From a paediatric dental and maxillofacial surgery point of view, being involved in a major incident such as this has been a huge learning experience. It has enabled participation in a truly multidisciplinary team in both acute and long-term management, including trauma teams, CAMHS, plastic surgery, maxillofacial surgery, oral surgery, restorative dentistry, dietetics, physiotherapy, general surgery, orthopaedic surgery and anaesthetics. The importance of teeth and dental care, especially in paediatric patients, has been highlighted to all specialities and was demonstrated by presentation of these cases at an RMCH debrief two months after the incident.

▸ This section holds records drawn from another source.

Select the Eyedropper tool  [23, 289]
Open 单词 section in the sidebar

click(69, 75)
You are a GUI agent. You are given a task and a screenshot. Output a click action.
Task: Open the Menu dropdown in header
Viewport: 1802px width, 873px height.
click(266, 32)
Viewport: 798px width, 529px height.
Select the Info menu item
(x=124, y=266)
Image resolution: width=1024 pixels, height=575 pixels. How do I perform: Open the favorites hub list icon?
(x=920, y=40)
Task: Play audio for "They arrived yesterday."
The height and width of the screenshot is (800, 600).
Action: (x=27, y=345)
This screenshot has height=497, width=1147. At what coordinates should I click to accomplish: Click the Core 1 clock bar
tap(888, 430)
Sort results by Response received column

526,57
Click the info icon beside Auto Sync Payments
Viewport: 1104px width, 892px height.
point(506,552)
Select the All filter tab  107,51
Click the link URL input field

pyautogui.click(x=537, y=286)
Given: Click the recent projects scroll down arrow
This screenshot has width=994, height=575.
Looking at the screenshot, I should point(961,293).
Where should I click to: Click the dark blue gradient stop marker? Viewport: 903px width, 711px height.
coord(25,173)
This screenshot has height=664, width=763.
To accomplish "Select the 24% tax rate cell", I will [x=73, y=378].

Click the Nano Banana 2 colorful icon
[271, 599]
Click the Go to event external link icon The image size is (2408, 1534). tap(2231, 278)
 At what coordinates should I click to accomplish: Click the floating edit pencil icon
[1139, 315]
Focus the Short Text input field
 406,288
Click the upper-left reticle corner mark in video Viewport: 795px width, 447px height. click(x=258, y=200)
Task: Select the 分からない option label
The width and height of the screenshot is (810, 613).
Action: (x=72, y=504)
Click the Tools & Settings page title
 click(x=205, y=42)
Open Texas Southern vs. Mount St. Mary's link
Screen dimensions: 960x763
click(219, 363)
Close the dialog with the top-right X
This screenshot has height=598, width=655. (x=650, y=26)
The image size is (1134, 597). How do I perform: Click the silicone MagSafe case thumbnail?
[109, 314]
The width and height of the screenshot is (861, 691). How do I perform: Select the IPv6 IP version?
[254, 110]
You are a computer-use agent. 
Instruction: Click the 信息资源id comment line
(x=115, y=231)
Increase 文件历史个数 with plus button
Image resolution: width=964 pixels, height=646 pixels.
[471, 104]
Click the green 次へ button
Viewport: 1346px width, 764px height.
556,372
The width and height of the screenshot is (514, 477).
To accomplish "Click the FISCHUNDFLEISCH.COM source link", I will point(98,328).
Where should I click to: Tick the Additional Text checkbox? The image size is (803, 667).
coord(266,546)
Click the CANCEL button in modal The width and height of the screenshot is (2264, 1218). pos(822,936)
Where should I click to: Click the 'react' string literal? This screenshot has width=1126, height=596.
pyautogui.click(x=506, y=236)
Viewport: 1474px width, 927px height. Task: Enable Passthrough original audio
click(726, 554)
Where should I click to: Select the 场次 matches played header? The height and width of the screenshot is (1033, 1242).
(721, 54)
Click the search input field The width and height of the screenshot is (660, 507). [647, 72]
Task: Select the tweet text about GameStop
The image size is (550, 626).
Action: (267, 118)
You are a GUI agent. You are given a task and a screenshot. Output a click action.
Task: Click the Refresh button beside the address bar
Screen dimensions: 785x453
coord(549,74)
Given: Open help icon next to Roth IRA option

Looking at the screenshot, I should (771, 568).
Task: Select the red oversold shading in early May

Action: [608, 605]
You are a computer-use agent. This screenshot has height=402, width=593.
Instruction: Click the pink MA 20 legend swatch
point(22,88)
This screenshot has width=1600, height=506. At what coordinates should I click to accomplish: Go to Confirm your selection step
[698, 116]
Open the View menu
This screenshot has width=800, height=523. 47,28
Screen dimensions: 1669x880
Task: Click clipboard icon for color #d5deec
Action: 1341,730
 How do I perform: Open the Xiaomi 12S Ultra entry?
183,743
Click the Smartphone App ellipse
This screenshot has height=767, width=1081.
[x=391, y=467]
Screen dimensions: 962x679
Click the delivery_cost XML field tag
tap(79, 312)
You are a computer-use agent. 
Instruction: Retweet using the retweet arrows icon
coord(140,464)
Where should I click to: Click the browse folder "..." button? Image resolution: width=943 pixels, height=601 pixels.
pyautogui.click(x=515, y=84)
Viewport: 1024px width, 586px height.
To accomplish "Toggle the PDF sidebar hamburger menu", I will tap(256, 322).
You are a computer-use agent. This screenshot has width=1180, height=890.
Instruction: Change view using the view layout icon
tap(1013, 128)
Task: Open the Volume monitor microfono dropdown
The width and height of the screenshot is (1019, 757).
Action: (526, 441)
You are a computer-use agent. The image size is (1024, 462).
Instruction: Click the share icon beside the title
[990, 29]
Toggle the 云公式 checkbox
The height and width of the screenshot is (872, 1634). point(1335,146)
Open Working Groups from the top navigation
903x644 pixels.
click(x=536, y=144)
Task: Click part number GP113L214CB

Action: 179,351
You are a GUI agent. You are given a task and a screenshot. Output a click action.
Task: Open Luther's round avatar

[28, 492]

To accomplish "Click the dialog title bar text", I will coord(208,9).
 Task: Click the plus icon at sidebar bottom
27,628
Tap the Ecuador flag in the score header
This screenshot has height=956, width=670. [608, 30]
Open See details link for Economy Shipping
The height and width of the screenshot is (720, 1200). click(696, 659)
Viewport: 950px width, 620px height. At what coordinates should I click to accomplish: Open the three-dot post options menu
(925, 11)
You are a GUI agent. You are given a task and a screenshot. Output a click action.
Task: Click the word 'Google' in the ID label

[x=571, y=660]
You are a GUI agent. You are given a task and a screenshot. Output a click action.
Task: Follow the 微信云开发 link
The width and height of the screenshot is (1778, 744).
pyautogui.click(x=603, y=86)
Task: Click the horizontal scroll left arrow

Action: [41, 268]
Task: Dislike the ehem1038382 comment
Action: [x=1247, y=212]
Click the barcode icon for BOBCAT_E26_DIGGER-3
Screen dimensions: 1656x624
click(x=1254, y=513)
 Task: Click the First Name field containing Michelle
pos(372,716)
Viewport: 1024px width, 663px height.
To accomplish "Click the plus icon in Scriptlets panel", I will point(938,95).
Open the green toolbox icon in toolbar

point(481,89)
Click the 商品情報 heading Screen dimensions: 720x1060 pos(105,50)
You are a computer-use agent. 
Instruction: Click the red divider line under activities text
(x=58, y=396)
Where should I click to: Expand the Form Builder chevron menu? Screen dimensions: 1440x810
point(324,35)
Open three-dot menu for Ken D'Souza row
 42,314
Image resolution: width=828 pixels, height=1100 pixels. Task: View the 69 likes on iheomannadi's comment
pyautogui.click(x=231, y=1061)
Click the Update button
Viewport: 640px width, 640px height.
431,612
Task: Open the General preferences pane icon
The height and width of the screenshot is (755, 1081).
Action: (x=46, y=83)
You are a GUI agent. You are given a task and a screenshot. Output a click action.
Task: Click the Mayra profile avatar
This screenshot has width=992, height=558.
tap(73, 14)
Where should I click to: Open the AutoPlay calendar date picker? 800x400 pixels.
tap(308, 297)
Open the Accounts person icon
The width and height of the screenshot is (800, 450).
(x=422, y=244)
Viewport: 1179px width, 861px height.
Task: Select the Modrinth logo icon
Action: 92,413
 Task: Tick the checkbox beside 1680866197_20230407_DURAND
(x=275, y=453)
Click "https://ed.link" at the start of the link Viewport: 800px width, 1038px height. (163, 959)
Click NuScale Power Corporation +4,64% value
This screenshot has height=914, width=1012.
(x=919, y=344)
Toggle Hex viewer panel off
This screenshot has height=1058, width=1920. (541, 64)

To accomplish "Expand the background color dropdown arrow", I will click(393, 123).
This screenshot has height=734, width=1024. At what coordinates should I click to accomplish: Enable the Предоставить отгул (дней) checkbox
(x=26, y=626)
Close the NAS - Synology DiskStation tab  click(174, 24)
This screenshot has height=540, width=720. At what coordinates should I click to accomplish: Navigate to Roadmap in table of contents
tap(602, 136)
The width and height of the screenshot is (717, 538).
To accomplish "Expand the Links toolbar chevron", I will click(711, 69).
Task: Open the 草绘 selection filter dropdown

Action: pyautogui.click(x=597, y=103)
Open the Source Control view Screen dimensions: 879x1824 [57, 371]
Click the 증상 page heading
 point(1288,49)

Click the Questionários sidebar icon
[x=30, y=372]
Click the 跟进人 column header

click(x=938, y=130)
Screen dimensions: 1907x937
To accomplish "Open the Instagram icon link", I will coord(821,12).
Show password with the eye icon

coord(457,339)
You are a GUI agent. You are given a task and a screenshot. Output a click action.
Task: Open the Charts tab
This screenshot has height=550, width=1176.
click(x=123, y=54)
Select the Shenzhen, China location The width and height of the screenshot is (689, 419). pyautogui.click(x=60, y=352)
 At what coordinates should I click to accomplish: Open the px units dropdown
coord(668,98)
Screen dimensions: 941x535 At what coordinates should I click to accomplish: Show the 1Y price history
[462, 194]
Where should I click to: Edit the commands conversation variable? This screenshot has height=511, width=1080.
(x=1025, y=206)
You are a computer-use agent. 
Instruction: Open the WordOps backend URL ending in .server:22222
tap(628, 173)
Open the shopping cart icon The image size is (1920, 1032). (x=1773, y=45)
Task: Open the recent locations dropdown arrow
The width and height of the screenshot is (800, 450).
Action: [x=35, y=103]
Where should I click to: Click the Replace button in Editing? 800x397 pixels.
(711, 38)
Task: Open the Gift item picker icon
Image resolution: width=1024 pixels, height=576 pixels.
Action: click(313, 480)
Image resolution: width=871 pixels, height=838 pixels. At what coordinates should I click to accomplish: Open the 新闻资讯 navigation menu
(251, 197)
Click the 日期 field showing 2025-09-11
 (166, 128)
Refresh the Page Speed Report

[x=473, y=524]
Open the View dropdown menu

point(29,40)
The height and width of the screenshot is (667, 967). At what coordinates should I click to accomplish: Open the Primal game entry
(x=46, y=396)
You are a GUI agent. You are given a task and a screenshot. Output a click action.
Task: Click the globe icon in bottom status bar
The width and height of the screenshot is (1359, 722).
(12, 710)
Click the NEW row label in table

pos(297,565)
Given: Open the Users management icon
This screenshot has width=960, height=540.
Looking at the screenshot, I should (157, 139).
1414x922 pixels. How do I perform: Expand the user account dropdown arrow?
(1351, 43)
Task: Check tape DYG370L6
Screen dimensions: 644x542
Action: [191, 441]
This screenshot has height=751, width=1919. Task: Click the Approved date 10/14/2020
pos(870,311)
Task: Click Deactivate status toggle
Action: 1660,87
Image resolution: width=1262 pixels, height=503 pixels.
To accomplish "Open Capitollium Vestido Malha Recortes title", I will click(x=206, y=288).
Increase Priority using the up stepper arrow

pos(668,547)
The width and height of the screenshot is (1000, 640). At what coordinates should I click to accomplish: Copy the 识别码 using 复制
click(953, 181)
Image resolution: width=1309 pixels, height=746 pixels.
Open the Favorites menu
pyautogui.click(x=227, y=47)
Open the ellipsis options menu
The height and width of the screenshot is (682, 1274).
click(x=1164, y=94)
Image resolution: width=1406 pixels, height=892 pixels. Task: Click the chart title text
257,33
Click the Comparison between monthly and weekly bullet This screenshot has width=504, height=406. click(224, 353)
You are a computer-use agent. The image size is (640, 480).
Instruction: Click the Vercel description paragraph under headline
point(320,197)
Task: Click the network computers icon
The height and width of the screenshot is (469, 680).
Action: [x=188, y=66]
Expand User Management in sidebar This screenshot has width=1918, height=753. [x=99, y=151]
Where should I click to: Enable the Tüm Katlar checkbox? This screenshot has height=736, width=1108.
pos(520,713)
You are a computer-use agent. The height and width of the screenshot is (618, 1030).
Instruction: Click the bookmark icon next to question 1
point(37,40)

Providing care for these young people from initial presentation onwards has been extremely rewarding. They both sustained multiple complex physical injuries requiring several prolonged surgeries under many different specialities. Moreover, they also have the profound psychological impact of being involved in such an incident and living with their life-changing injuries. Seeing them for regular appointments post-operatively, it is inspiring to witness their resilience both physically and mentally and this in turn helped to reinforce our own coping mechanisms following the incident.

Conclusion

The response to this incident has demonstrated that in such circumstances the inputs of paediatric dentistry are invaluable, not only in a remedial sense but also proactively promoting recovery in aspects not directly dentistry related – for example, psycho-socially and physically enabling nutrition. Despite other significant morbidity and injuries, dental health remained a constant concern for patients which highlights the importance of dental outcomes to people themselves. The work itself demonstrated the effectiveness of early intervention to mitigate potential longer term issues. The long-term management required for paediatric patients emphasised the need for effective planning to minimise GA exposure and out-patient appointment burden. Each patient suffered unique injuries requiring completely holistic and individual treatment plans. These had to take into account unusual injuries, growth and development, multiple other surgeries, life impact and time pressure as well as psychosocial trauma. As expected the incident in its scale and severity reinforced the need for effective MDT function to produce a coordinated holistic approach. Such teams therefore need to be prepared to accept dental input. While dental practitioners need to help them recognise the importance of dental health to their patients and recovery, and be able to integrate into teams where perhaps they are not normally present.